* [Problem a] Copy out the listing below exactly, from the line that contains "Open the YouTube apps grid" down through the line that contains "Action: (29, 228)", with both of those lines included.

There are 2048 attributes in the original fluorescence spectral data, each of which contains different spectral information, and the importance of different attributes to spectral analysis is obviously different. Non-critical attributes with low importance will affect the establishment of the classification model for mine water inrush samples and thus fail to achieve a good prediction effect. Based on random forest, the feature importance is analyzed. As shown in Figure 6, the importance of most attributes is 0. After MA preprocessing, some attributes eliminate interference information and make their importance prominent. The fluorescence spectrum with wavelengths between 420 and 620 nm has obvious characteristics, and the feature importance is between 0.1–0.3.

FIGURE 6

Characteristic importance of fluorescence spectra at different wavelength positions.

The RF classification model can select features from their importance through threshold selection for model optimization Hwang et al. (2023). Try to remove unimportant features at lower levels to optimize the accuracy and efficiency of the model. When the threshold is 0.25, the number of selected feature wavelengths is 2, the minimum classification error is 1.71 % , the number of trees is 60, and the training time is 0.202s. Although the training time is short, the minimum classification error value is too large. When the threshold is set to 0.10 and 0.05, the number of selected feature wavelengths is 281, and the number of decision trees is 18, the minimum classification error can reach 0. Then, the training time is 0.3790s and 0.3951s, respectively. Overall, when the threshold is 0.1, the classification effect is good, and the training time is short.

A total of seven groups of A-G samples mixed with different volume ratios of goaf water and sandstone water were trained. Since the test set and training set were generated randomly, the results would be different each time. The RF prediction model of a certain run was fitted, and the results are shown in Figure 7. After MA preprocessing, the RF model threshold was set to 0.10, and the number of characteristic wavelengths was 281. The predicted results were good, and the predicted values were basically consistent with the actual values. This is consistent with the results under different feature importance thresholds in Table 2.

FIGURE 7

Actual category and predicted category of the test set.

TABLE 2

The results of different feature importance thresholds.

Thresholds	Number of wavelengths	Minimum classification error (%)	Number of trees	Training time s)

* [Provided entries]
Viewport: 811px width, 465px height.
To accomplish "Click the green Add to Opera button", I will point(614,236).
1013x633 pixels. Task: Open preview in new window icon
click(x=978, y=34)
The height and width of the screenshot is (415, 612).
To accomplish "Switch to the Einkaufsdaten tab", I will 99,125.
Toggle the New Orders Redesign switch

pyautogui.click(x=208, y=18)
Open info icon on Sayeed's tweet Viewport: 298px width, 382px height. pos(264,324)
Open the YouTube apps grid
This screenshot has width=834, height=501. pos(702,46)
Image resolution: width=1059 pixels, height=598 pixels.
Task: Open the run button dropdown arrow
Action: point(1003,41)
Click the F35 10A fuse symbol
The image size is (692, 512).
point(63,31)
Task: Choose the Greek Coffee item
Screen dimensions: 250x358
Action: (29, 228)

...

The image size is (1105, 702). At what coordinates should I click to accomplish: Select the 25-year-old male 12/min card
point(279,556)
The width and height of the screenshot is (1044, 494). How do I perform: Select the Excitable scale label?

---

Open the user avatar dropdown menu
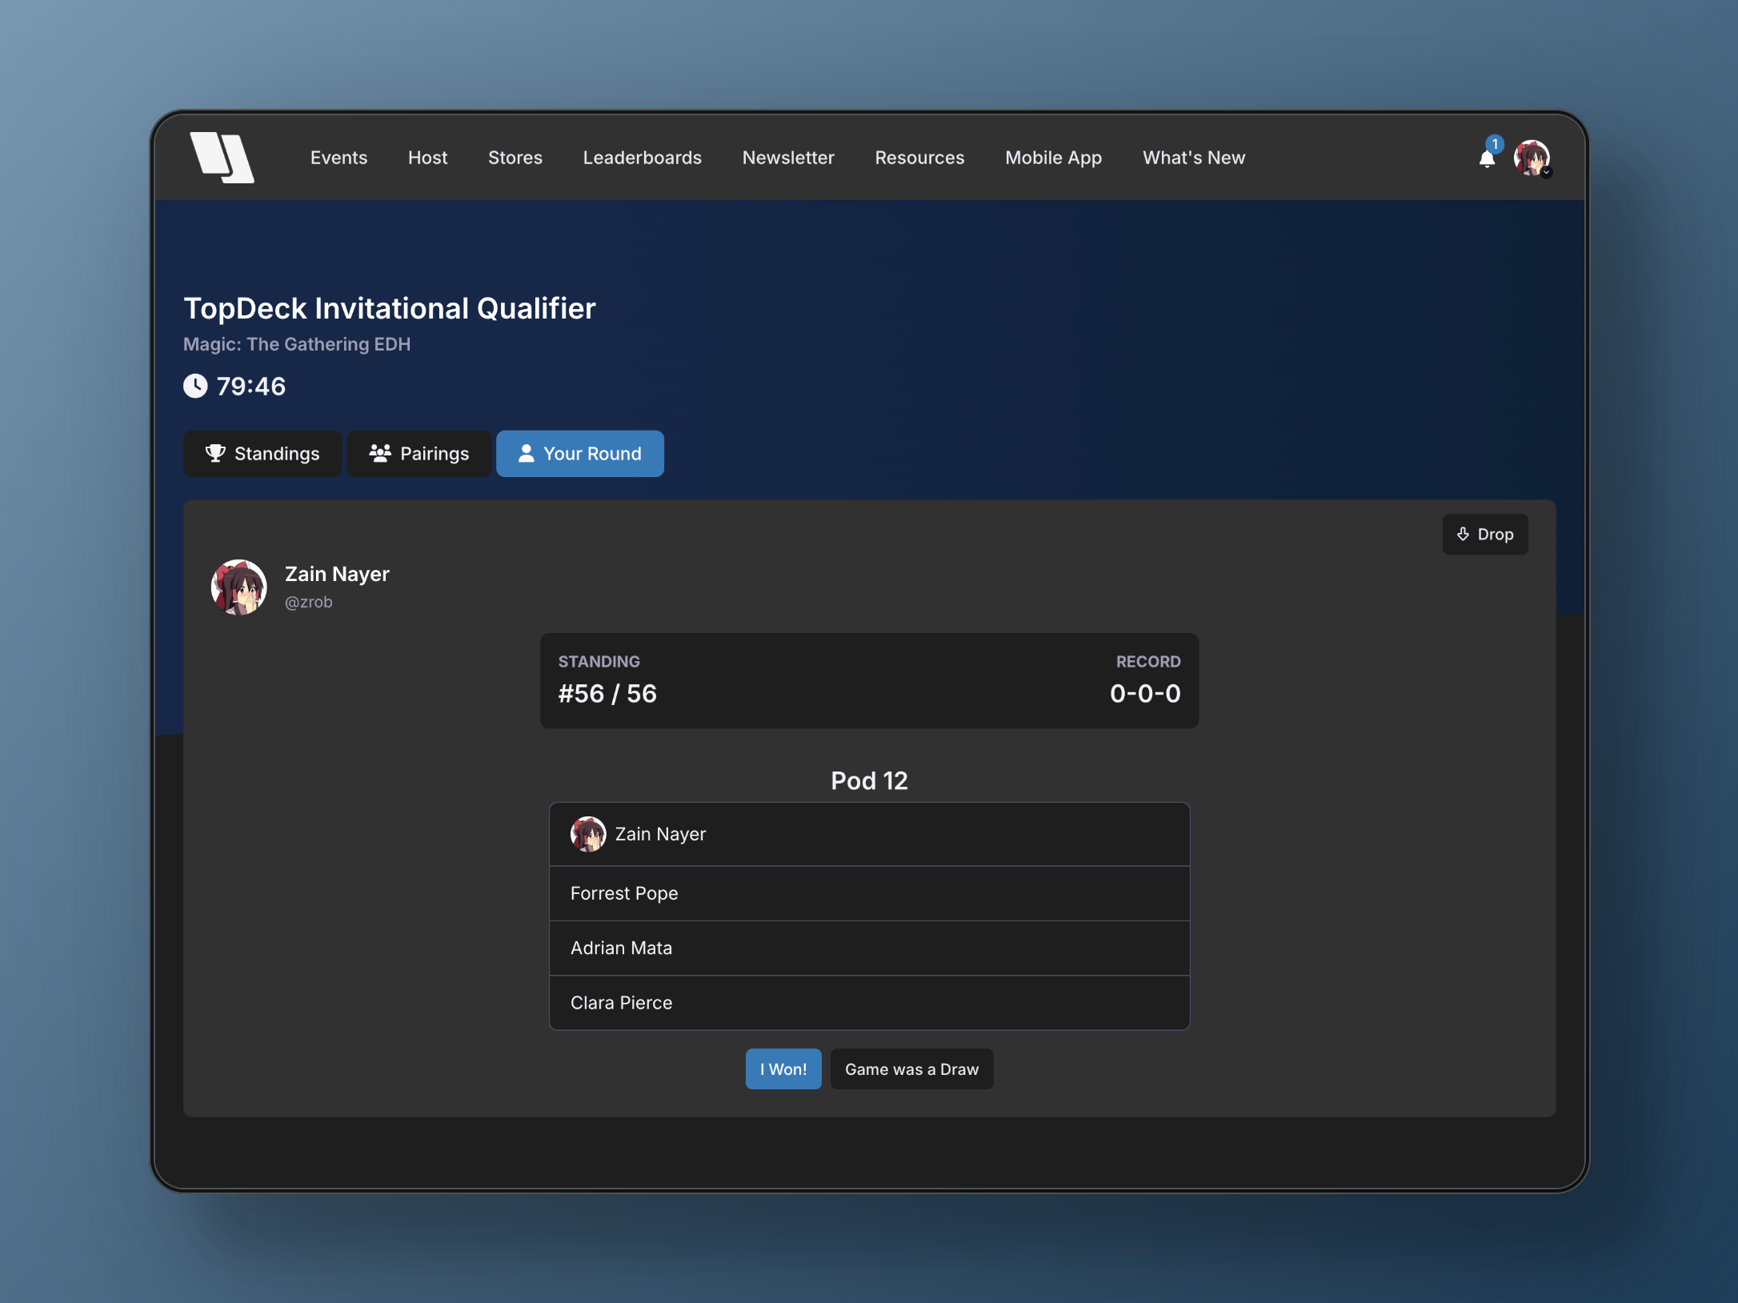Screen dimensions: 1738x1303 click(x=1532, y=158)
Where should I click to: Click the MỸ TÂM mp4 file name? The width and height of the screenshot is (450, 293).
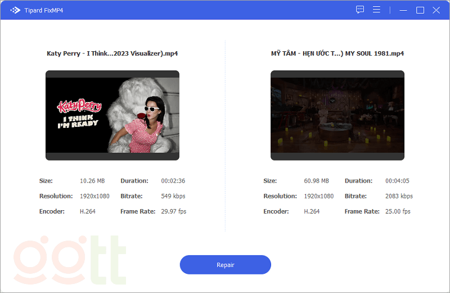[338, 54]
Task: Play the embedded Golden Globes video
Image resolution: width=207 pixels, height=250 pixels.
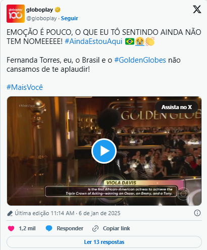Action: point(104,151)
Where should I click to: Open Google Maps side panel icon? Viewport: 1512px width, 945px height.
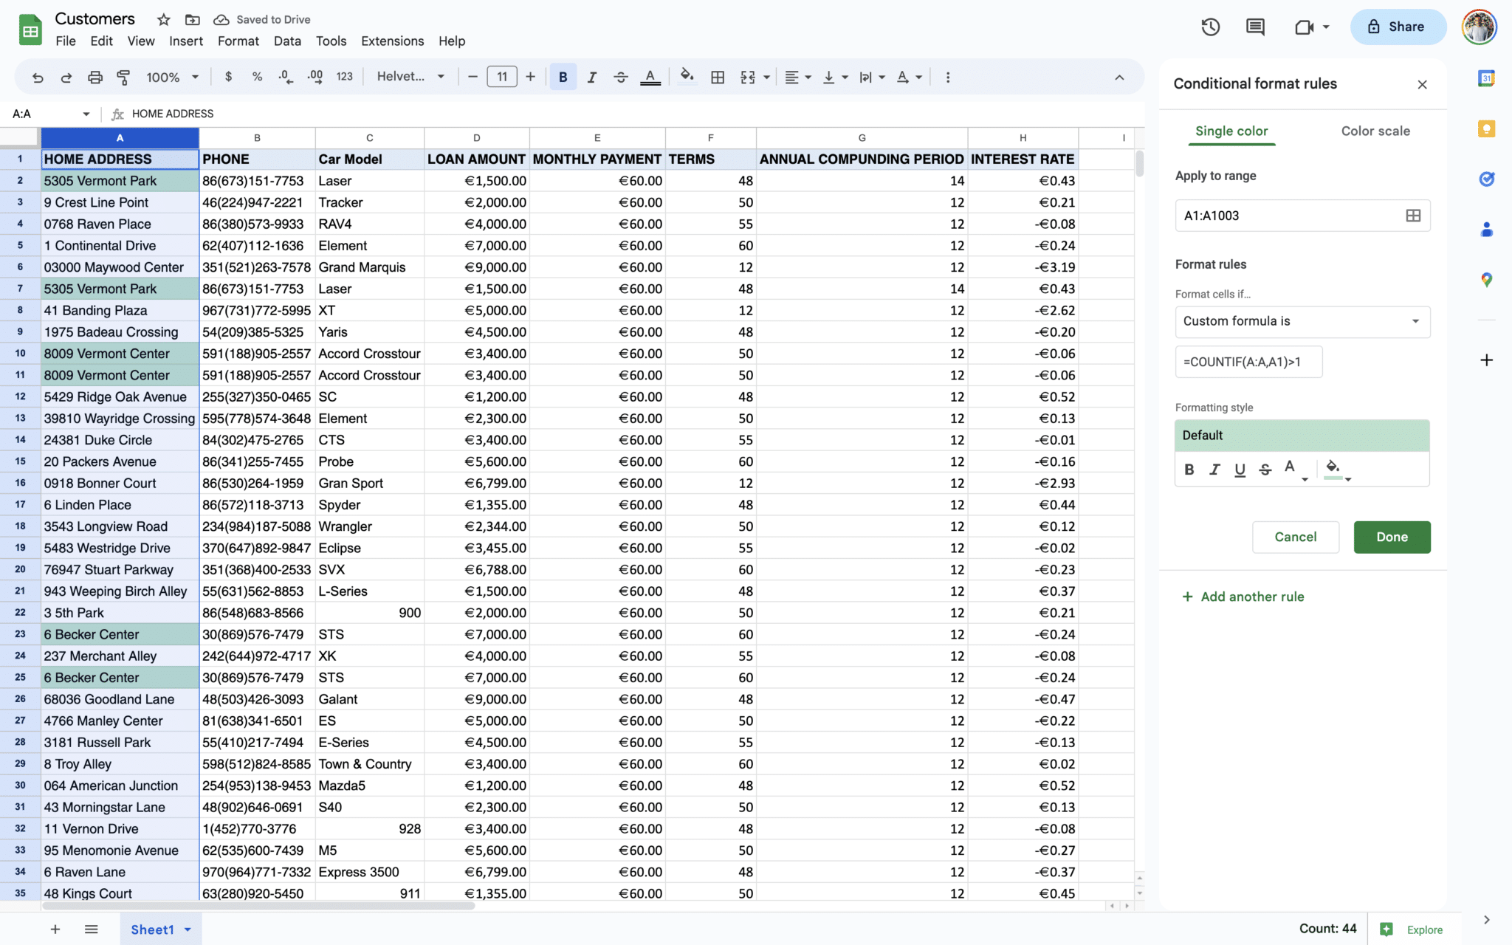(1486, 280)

* [Problem b] For each statement, say yes or no to whether it agrees with the passage on spectral feature importance, and quote the words from the passage that decide it. (i) The original fluorescence spectral data has 2048 attributes. (ii) With the threshold at 0.25, the minimum classification error is 0. (iii) Seven groups of samples were trained.

* [Task output a]
Open the YouTube apps grid
This screenshot has width=834, height=501. pos(702,46)
Image resolution: width=1059 pixels, height=598 pixels.
Task: Open the run button dropdown arrow
Action: point(1003,41)
Click the F35 10A fuse symbol
The image size is (692, 512).
point(63,31)
Task: Choose the Greek Coffee item
Screen dimensions: 250x358
Action: (29, 228)

* [Task output b]
(i) Yes: "There are 2048 attributes in the original fluorescence spectral data"
(ii) No: "When the threshold is 0.25, the number of selected feature wavelengths is 2, the minimum classification error is 1.71 %"
(iii) Yes: "A total of seven groups of A-G samples mixed with different volume ratios of goaf water and sandstone water were trained"